A alemã Elster, que já fabrica medidores analógicos no país há mais de 30 anos, começou a produzir em Cachoeirinha (RS) os eletrônicos, mas por enquanto só para a indústria. ” No futuro pensamos em produzir para o segmento residencial”, afirma o diretor de produto e marketing da multinacional, Sandro Moretti.


Atualmente, a capacidade de produção de medidores digitais em Cachoeirinha é de oito mil unidades anuais, mas há espaço para o aumento dessa produção. Mas Moretti acredita que, por enquanto, para o pequeno consumidor os medidores analógicos ainda são competitivos. “O cliente industrial precisa de um tratamento diferenciado que só um equipamento eletrônico permite. Mas para o consumo de pequeno porte a tecnologia eletrônica ainda é mais cara”.


A líder mundial do segmento de medição, a francesa Actaris, está no Brasil há mais de 50 anos fabricando equipamentos de medição analógica e no último ano começou a fabricar o medidor eletrônico de energia no país, em sua unidade localizada em Campinas, interior de São Paulo. A empresa fabrica ainda medidores de água, em uma unidade industrial localizada na cidade de Americana, também no interior de São Paulo.

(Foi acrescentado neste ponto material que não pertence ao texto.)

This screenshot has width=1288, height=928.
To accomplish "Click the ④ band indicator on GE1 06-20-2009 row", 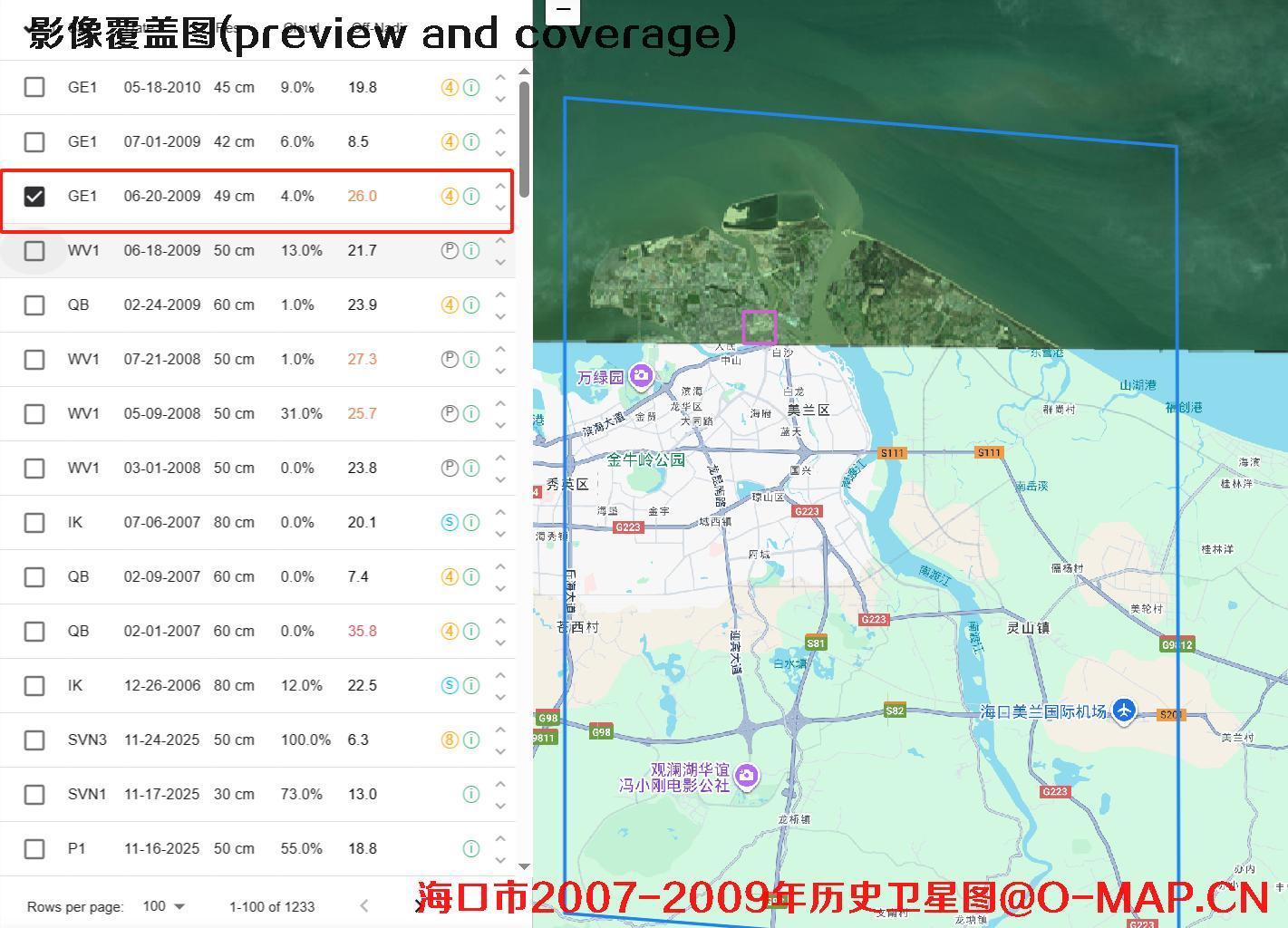I will 449,196.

O gerente de Marketing para a América Latina da Actaris, Mariano Michael Bergman, acredita que o grande mercado de vendas de medidores no país ainda é o industrial. ” A cada dia as concessionárias de distribuição de energia têm maiores necessidades de diferenciação de carga, tipo de energia e preço, mas isso só para os clientes especiais, de grande porte”, afirma. Bergman avalia que, apesar do tamanho do mercado nacional de energia, as concessionárias têm ido com calma na troca pela nova tecnologia. “As compras de medidores eletrônicos ainda são modestas”.

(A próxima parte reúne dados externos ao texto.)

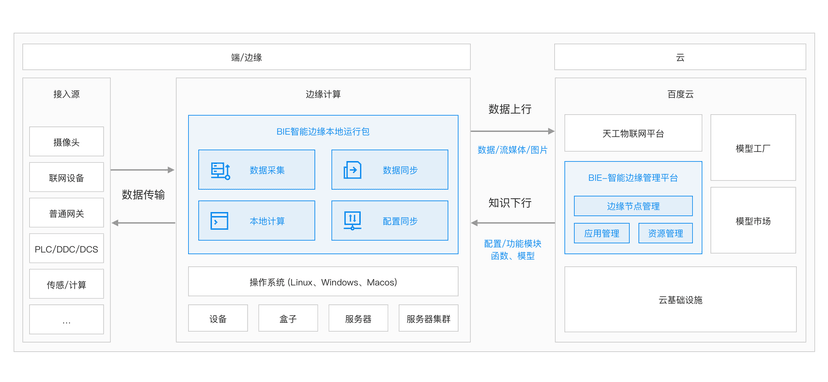Click the 端/边缘 header bar
Viewport: 828px width, 382px height.
point(246,57)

Já as chinesas Shenzen Star e Hang Zhou Hualong, vieram ao país analisar o mercado nacional. “Estamos otimistas que poderemos produzir esse equipamento no Brasil”, diz o chinês Tommy Huang, diretor de vendas da Shenzen Star.


Já a Hang Zhou Hualong foi mais comedida: o representante da empresa, que preferiu não ser identificado, disse que a empresa por enquanto está “apenas olhando o mercado brasileiro”.